**DOCUMENT SEGMENT**
▼▼▼
Starting with the mysterious murder of Mary Ashford in 1817 and following a trail of blood through the Victorian and Edwardian eras—up to the controversial execution of the young James Farrell in 1949—these true crime stories provide a different kind of history of this city in the English Midlands.
Drawn from newspapers and periodicals of the time, these stories reflect the way our attitudes to different crimes and punishments have evolved over the years, yet also explore some things that never seem to change: jealousy, lust, anger, and greed. Discover the facts behind those who have carved themselves a place in local history—usually with a wickedly sharp knife—as well as tales of the vicious thugs whose violent robberies left widows and orphans in their wake, whether in the 1830s or the 1930s.

Product Details

ISBN-13: 9781783037384
Publisher: Pen & Sword Books Limited
Publication date: 04/19/2007
Series: Foul Deeds & Suspicious Deaths
Sold by: Barnes & Noble
Format: NOOK Book
Pages: 192
File size: 29 MB
Note: This product may take a few minutes to download.
▲▲▲
**TASKS TO COMPLETE**
1 - Translate this sentence from the book listing into Spanish: "Drawn from newspapers and periodicals of the time, these stories reflect the way our attitudes to different crimes and punishments have evolved over the years, yet also explore some things that never seem to change: jealousy, lust, anger, and greed."
2 - Set down, word for word, the part of the book listing from "Starting with the" to "or the 1930s.".

**STORED ROWS**
▼▼▼
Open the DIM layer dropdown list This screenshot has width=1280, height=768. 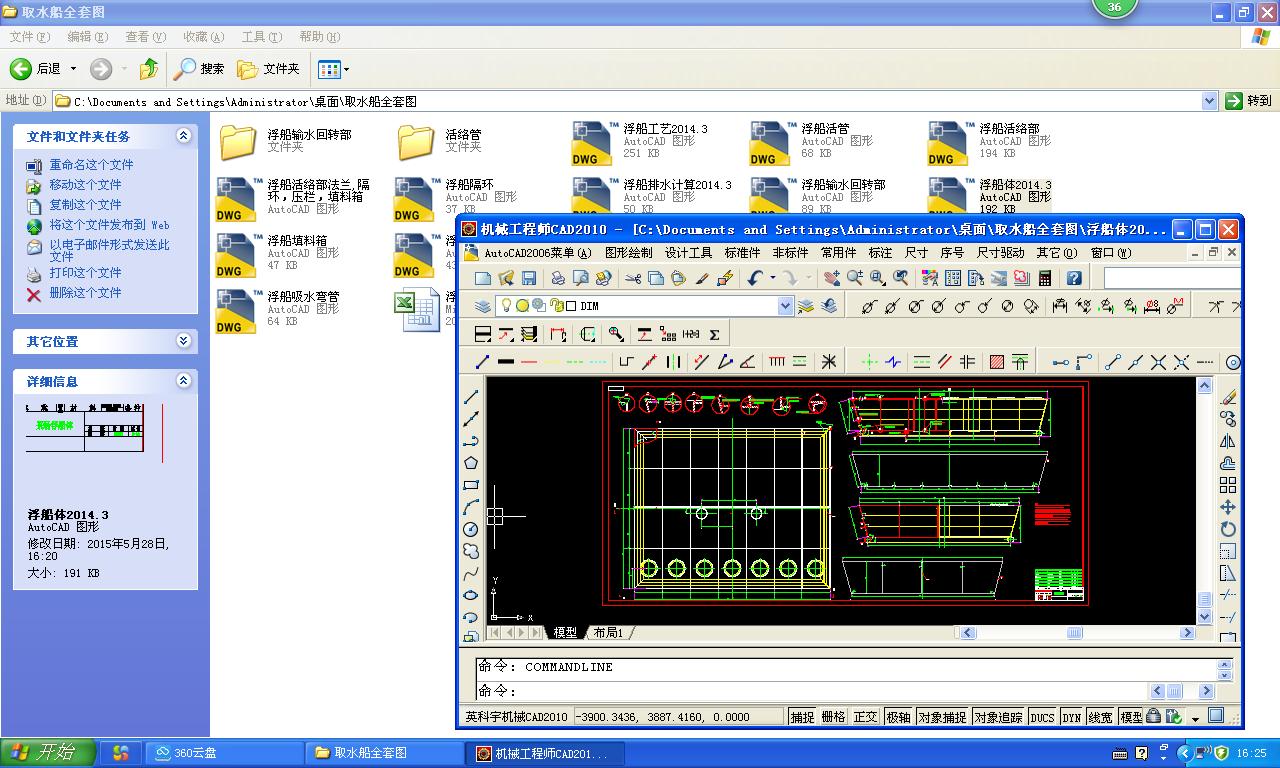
▲▲▲
▼▼▼
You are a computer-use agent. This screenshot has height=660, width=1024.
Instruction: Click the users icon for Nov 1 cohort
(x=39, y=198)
▲▲▲
**ANSWERS TO THE EXERCISES**
1 - Extraídas de periódicos y publicaciones periódicas de la época, estas historias reflejan cómo han evolucionado con los años nuestras actitudes ante los distintos delitos y castigos, pero también exploran algunas cosas que nunca parecen cambiar: los celos, la lujuria, la ira y la codicia.

2 -
Starting with the mysterious murder of Mary Ashford in 1817 and following a trail of blood through the Victorian and Edwardian eras—up to the controversial execution of the young James Farrell in 1949—these true crime stories provide a different kind of history of this city in the English Midlands.
Drawn from newspapers and periodicals of the time, these stories reflect the way our attitudes to different crimes and punishments have evolved over the years, yet also explore some things that never seem to change: jealousy, lust, anger, and greed. Discover the facts behind those who have carved themselves a place in local history—usually with a wickedly sharp knife—as well as tales of the vicious thugs whose violent robberies left widows and orphans in their wake, whether in the 1830s or the 1930s.